Professor James Speta, a telecommunications expert at the Northwestern University Law School, explains that Obama has already committed himself to the idea of "network neutrality" for Internet providers, an idea that guarantees consumers can decide what Internet sites they want and prevents providers from blocking consumers from certain sites.
"If you take his position on the Internet one step further, you can see that Obama will support the idea that a cable TV customer should be able to choose any network he wishes to watch," Speta says. If Speta's assertion proves to be correct, it will be good news for the NFL Network, the Big 10 Network and other content providers who want cable companies to offer their networks to customers.

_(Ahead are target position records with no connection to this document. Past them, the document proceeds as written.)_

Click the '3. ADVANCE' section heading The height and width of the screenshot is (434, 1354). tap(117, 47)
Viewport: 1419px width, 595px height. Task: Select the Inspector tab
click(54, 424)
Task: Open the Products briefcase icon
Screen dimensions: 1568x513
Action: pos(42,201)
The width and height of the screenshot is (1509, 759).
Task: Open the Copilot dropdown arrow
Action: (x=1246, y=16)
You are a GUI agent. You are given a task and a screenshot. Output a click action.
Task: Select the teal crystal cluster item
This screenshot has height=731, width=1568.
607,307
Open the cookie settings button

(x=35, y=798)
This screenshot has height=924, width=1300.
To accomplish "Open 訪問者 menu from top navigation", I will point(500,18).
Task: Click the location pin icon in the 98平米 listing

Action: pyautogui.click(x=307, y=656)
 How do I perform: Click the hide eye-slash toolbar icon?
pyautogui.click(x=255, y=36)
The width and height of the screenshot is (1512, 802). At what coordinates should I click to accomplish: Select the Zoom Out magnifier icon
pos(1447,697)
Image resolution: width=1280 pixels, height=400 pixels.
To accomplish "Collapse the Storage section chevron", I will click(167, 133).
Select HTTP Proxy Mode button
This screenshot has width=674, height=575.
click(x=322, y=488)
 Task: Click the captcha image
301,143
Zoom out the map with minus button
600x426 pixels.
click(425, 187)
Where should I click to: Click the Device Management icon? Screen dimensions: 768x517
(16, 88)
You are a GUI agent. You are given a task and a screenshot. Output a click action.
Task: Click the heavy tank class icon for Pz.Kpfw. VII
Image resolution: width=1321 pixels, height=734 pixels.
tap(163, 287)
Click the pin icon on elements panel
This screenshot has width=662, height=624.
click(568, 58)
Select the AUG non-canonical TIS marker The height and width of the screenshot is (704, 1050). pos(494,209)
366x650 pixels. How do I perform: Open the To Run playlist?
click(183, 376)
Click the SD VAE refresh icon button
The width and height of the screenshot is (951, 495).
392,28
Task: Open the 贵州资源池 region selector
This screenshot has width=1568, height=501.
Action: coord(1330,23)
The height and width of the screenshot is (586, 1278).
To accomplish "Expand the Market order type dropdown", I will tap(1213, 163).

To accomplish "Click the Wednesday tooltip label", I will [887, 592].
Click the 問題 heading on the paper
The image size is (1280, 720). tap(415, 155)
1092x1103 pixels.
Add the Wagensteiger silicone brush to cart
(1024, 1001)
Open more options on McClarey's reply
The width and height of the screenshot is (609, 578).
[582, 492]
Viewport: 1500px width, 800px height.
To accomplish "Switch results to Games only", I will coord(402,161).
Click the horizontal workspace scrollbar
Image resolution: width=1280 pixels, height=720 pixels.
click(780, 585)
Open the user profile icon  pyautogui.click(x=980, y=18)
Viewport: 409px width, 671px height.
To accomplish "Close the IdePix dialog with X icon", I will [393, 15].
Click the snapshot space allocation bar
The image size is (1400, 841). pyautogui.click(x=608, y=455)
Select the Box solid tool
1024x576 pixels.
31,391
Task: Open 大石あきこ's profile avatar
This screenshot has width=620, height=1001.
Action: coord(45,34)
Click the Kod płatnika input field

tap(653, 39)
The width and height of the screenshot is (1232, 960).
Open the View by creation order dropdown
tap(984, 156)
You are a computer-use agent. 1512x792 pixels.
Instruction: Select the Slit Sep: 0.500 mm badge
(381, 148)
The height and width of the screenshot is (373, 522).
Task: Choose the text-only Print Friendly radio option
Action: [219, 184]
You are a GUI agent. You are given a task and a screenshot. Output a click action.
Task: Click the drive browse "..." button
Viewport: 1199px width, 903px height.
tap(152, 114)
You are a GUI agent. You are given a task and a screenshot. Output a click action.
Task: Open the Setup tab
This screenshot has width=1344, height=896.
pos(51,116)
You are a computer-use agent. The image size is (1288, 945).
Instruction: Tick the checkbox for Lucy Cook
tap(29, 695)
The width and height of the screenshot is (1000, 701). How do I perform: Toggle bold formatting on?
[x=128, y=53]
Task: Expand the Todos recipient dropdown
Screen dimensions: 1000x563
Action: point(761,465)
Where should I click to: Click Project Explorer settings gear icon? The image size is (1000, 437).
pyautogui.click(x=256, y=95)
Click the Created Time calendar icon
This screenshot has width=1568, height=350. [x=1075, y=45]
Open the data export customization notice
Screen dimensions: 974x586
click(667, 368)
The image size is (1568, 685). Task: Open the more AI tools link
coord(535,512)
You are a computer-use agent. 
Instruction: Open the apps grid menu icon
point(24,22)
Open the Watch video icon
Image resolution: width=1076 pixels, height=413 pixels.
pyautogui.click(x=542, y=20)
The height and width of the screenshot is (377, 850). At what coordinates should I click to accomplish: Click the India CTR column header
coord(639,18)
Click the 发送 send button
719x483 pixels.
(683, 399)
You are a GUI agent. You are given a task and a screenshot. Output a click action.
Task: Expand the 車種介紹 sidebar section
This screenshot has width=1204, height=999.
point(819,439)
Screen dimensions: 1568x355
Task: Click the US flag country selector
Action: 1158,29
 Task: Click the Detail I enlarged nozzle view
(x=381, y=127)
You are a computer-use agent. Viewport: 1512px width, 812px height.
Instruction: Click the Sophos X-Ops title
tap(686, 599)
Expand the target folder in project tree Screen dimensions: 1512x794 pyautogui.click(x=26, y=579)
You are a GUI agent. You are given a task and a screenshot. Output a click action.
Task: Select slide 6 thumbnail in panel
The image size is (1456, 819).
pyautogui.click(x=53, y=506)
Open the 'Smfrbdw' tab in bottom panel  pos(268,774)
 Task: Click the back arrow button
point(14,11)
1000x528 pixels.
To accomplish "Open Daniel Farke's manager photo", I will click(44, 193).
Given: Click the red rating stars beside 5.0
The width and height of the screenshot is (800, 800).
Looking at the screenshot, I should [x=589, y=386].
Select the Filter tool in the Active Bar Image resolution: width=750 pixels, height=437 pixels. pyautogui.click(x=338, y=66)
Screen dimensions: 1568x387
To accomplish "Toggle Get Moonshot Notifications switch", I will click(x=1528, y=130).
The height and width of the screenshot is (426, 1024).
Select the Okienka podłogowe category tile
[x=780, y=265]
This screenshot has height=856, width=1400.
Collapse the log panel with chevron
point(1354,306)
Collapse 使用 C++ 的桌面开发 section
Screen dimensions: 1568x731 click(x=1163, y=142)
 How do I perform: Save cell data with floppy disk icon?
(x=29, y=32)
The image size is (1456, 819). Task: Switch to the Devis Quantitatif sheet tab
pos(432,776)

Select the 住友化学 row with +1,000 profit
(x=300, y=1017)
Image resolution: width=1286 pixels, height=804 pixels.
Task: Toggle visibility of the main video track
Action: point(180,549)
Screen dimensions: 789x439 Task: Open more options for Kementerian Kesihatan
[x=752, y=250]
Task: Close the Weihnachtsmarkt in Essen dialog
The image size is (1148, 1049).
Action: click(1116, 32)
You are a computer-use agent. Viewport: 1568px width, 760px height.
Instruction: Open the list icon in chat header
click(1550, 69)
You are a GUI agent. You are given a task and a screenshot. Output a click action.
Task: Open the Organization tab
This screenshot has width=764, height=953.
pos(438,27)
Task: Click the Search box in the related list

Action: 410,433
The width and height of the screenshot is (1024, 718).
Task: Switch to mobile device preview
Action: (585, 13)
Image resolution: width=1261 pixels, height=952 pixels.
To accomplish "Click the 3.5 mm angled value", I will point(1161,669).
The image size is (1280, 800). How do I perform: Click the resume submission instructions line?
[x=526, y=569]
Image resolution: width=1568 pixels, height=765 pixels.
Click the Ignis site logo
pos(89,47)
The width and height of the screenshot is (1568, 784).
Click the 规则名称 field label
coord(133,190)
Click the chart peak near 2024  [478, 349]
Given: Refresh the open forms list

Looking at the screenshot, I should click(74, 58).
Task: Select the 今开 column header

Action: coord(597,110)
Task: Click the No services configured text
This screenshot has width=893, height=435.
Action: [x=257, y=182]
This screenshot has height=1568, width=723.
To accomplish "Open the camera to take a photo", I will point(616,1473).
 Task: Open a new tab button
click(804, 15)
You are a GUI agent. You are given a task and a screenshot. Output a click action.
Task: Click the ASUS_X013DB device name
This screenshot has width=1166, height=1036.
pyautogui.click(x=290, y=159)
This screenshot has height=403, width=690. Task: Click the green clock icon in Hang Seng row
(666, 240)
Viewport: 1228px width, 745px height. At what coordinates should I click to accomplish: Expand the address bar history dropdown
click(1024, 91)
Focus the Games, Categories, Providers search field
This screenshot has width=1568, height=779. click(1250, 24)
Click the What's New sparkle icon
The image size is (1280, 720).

On other issues, even after a campaign that went on for 22 months, little is known of Obama's positions. Although both the Bush administration and Sen. McCain were aggressive in their approaches to the elimination of performance-enhancing drugs, Obama has not spoken on the issue. Will he agree with Bush and McCain, that steroids and other drugs must be eliminated? Or will he be sympathetic to the position of Donald Fehr and the Major League Players Association, that regulation and testing should be a private matter between players and owners?
If federal authorities do not conclude their perjury investigation of Roger Clemens before Bush leaves office, Obama and his attorney general will face a decision on Clemens that will be a signal of their approach on these drugs.
Obama's position on the NCAA and its tax exemptions also is unknown. With the NCAA earning billions from football and basketball while competing with the NFL and the NBA for entertainment dollars, many in Congress want an investigation of its tax-exempt status. Obama has not spoken on the issue.
In 76 days, Obama will take the oath of office as the 44th president of the United States. In the 1,000 days that follow, he will help support the White Sox, and he will help his city try to win an Olympics bid and perhaps stage the Games. Decision by decision, day by day, his impact on the world of sports will emerge.
His promises of hope and change may lead to solutions to problems that have vexed commissioners, owners, coaches and athletes for years.
It will be an interesting ride.
Lester Munson, a Chicago lawyer and journalist who reports on investigative and legal issues in the sports industry, is a senior writer for ESPN.com. The Associated Press also contributed to this report.